• _TASK DESCRIPTION_:
Set all the entries down once more, with nothing altered.

Data items:
▬▬▬▬▬▬
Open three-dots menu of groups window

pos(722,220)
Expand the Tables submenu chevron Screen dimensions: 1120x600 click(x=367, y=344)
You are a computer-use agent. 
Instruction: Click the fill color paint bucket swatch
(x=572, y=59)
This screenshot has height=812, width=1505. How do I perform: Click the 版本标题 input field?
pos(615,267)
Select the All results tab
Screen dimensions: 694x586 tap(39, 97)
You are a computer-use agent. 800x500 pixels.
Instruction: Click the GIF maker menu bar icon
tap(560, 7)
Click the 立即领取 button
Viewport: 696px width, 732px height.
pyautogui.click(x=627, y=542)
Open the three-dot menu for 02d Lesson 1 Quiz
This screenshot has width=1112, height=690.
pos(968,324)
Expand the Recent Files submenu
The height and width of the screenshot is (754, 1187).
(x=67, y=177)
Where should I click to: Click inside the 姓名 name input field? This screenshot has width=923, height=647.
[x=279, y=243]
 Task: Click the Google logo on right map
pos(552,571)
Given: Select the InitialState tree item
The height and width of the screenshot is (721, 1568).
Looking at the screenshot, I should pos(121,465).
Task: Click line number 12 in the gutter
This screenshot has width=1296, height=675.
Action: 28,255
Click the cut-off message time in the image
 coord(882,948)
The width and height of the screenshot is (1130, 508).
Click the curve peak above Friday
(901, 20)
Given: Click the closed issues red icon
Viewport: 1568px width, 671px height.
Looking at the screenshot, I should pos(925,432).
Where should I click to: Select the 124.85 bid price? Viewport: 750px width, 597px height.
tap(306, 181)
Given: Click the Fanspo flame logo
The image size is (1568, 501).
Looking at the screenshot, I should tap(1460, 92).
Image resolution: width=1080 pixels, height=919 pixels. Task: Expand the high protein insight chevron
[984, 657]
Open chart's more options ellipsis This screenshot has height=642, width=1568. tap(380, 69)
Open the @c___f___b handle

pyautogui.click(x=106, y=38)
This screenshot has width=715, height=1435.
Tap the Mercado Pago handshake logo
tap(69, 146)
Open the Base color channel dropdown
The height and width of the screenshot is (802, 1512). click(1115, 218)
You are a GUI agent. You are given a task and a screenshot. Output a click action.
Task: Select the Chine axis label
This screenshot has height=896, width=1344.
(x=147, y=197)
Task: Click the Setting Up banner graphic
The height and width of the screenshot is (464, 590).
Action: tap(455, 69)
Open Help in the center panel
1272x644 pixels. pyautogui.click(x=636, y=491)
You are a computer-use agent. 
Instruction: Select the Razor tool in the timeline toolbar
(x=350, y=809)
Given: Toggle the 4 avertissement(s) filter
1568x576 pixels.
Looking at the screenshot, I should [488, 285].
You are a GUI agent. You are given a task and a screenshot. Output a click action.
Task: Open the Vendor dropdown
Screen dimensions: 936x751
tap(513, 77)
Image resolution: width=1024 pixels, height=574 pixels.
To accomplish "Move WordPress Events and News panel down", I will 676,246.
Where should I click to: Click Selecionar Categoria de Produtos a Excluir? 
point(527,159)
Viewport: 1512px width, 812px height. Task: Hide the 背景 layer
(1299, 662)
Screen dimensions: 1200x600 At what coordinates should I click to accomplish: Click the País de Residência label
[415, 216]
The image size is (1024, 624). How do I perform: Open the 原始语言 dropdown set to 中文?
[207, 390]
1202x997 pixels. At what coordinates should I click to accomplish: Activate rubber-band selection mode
▬▬▬▬▬▬
• _ANSWER BELOW_:
Open three-dots menu of groups window

pos(722,220)
Expand the Tables submenu chevron Screen dimensions: 1120x600 click(x=367, y=344)
You are a computer-use agent. 
Instruction: Click the fill color paint bucket swatch
(x=572, y=59)
This screenshot has height=812, width=1505. How do I perform: Click the 版本标题 input field?
pos(615,267)
Select the All results tab
Screen dimensions: 694x586 tap(39, 97)
You are a computer-use agent. 800x500 pixels.
Instruction: Click the GIF maker menu bar icon
tap(560, 7)
Click the 立即领取 button
Viewport: 696px width, 732px height.
pyautogui.click(x=627, y=542)
Open the three-dot menu for 02d Lesson 1 Quiz
This screenshot has width=1112, height=690.
pos(968,324)
Expand the Recent Files submenu
The height and width of the screenshot is (754, 1187).
(x=67, y=177)
Where should I click to: Click inside the 姓名 name input field? This screenshot has width=923, height=647.
[x=279, y=243]
 Task: Click the Google logo on right map
pos(552,571)
Given: Select the InitialState tree item
The height and width of the screenshot is (721, 1568).
Looking at the screenshot, I should pos(121,465).
Task: Click line number 12 in the gutter
This screenshot has width=1296, height=675.
Action: 28,255
Click the cut-off message time in the image
 coord(882,948)
The width and height of the screenshot is (1130, 508).
Click the curve peak above Friday
(901, 20)
Given: Click the closed issues red icon
Viewport: 1568px width, 671px height.
Looking at the screenshot, I should pos(925,432).
Where should I click to: Select the 124.85 bid price? Viewport: 750px width, 597px height.
tap(306, 181)
Given: Click the Fanspo flame logo
The image size is (1568, 501).
Looking at the screenshot, I should tap(1460, 92).
Image resolution: width=1080 pixels, height=919 pixels. Task: Expand the high protein insight chevron
[984, 657]
Open chart's more options ellipsis This screenshot has height=642, width=1568. tap(380, 69)
Open the @c___f___b handle

pyautogui.click(x=106, y=38)
This screenshot has width=715, height=1435.
Tap the Mercado Pago handshake logo
tap(69, 146)
Open the Base color channel dropdown
The height and width of the screenshot is (802, 1512). click(1115, 218)
You are a GUI agent. You are given a task and a screenshot. Output a click action.
Task: Select the Chine axis label
This screenshot has height=896, width=1344.
(x=147, y=197)
Task: Click the Setting Up banner graphic
The height and width of the screenshot is (464, 590).
Action: tap(455, 69)
Open Help in the center panel
1272x644 pixels. pyautogui.click(x=636, y=491)
You are a computer-use agent. 
Instruction: Select the Razor tool in the timeline toolbar
(x=350, y=809)
Given: Toggle the 4 avertissement(s) filter
1568x576 pixels.
Looking at the screenshot, I should [488, 285].
You are a GUI agent. You are given a task and a screenshot. Output a click action.
Task: Open the Vendor dropdown
Screen dimensions: 936x751
tap(513, 77)
Image resolution: width=1024 pixels, height=574 pixels.
To accomplish "Move WordPress Events and News panel down", I will 676,246.
Where should I click to: Click Selecionar Categoria de Produtos a Excluir? 
point(527,159)
Viewport: 1512px width, 812px height. Task: Hide the 背景 layer
(1299, 662)
Screen dimensions: 1200x600 At what coordinates should I click to accomplish: Click the País de Residência label
[415, 216]
The image size is (1024, 624). How do I perform: Open the 原始语言 dropdown set to 中文?
[207, 390]
1202x997 pixels. At what coordinates should I click to accomplish: Activate rubber-band selection mode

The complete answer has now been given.